Like Charlton Heston said in The Planet of the Apes: It’s a madhouse! A madhouse!
Then there is the issue of Khan saying he feared for his life. Seriously?
I have been attending wrestling shows for more years than I am willing to admit and I have never feared for my life. Though there were some close calls. Once I had to climb over a guardrail to a metal walkway as The Dudley Boys fought all the way up and down our risers at an ECW show. Another time, Big Boss Man twirled his nightstick, lost control of it and it flew by us hitting someone else in the crowd at Maple Leaf Gardens. As I sat watching Sting battle Vader at CNE Stadium after it has been out of commission for years, the rigging looked like it would collapse any minute from above. Seriously?

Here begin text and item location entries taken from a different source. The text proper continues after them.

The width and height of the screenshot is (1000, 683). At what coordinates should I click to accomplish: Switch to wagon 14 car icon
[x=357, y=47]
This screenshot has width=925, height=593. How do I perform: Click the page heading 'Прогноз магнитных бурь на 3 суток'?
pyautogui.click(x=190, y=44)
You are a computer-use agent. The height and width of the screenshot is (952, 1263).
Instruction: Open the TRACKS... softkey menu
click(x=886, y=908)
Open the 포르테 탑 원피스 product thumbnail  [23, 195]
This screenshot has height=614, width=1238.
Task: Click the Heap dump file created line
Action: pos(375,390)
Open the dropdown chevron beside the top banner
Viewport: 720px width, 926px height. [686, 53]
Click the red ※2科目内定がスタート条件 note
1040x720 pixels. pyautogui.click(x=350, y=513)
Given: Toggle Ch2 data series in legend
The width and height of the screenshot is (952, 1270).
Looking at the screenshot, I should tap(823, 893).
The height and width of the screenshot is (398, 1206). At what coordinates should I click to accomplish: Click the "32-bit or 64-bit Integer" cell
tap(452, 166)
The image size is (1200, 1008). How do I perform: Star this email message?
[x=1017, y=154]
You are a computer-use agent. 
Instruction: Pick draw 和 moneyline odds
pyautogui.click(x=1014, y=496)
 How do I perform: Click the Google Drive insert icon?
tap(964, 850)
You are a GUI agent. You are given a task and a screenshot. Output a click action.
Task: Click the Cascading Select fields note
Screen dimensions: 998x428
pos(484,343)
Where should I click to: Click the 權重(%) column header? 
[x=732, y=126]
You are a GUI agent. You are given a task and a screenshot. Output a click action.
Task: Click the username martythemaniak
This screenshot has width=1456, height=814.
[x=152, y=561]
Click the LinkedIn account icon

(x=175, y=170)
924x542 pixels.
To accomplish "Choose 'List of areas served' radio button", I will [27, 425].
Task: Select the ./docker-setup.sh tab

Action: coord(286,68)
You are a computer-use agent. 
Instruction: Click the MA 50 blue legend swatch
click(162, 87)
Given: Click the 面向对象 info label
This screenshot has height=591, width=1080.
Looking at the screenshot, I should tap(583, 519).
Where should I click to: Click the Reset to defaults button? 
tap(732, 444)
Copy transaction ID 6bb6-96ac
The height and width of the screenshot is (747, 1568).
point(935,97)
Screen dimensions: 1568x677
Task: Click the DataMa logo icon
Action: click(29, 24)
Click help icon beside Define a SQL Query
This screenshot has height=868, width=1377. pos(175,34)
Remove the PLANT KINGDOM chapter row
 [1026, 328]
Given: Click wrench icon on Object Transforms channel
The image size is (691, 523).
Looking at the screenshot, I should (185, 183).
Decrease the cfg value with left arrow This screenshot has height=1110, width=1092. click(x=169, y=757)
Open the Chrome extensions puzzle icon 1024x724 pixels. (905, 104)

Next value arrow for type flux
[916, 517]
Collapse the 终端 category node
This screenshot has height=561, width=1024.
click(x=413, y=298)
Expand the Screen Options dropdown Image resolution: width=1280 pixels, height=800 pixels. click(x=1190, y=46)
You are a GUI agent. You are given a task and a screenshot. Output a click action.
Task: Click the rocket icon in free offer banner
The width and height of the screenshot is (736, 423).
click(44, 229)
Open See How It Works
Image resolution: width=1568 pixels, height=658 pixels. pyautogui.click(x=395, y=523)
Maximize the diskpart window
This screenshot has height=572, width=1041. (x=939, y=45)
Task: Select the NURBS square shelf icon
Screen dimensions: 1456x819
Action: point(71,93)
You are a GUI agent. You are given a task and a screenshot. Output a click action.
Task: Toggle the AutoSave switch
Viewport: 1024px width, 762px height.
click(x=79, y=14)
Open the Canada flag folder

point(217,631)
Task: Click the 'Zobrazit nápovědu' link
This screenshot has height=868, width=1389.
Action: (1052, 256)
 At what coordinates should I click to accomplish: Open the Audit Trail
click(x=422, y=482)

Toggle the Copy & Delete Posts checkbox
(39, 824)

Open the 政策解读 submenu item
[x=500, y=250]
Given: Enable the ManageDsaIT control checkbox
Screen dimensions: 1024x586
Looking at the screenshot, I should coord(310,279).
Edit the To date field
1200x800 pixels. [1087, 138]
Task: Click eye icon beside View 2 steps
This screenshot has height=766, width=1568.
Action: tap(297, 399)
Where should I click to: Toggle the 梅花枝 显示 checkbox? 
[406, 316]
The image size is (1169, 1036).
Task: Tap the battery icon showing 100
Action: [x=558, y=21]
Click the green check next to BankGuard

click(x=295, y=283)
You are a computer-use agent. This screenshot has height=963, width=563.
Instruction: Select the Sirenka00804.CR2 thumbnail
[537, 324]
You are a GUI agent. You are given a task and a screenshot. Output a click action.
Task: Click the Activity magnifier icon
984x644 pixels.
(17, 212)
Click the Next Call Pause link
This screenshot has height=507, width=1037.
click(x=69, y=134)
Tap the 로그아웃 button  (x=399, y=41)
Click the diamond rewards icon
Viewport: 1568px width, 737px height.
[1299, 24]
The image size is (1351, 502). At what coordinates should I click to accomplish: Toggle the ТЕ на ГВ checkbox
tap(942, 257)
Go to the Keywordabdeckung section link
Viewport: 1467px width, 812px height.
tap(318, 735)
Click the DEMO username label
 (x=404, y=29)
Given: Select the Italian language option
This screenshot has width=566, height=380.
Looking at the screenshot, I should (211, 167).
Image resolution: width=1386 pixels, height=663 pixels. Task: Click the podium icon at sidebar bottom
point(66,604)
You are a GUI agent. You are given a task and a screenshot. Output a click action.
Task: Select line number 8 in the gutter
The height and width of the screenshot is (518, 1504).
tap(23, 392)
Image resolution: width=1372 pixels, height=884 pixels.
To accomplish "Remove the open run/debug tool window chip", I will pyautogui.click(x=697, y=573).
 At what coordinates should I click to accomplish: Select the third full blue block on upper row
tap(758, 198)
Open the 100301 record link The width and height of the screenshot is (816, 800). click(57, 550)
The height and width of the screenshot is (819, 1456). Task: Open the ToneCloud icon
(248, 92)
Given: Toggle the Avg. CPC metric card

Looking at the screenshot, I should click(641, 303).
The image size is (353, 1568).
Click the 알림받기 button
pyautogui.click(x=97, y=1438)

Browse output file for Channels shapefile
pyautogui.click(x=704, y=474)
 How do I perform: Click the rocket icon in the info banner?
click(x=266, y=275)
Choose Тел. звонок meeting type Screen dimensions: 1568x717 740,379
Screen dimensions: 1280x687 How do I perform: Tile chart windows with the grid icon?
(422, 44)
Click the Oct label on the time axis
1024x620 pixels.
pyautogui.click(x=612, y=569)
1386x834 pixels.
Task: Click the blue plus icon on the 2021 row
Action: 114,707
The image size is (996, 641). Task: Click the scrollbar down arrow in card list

If history continues to repeat itself, I wouldn’t be surprised to see HHH on AEW Dynamite confirming the sale of the company to WWE, a select number of AEW wrestlers becoming involved in an Invasion 2.0 angle and Sting deciding to go back to Impact Wrestling rather than sign with WWE. I sincerely hope not as AEW has so much promise and so much talent on display even though it has one of the most bloated rosters I have ever seen.
What it is lacking from a booking point of view is focus and consistency. What it is lacking from a professional point of view is leadership and professionalism. If Khan cannot provide the kind of leadership required to manage the asylum he created and allows to exist then perhaps he needs to find people who can as he has just let one of the biggest stars in the business today slip right through his fingers and he has nobody to blame but himself.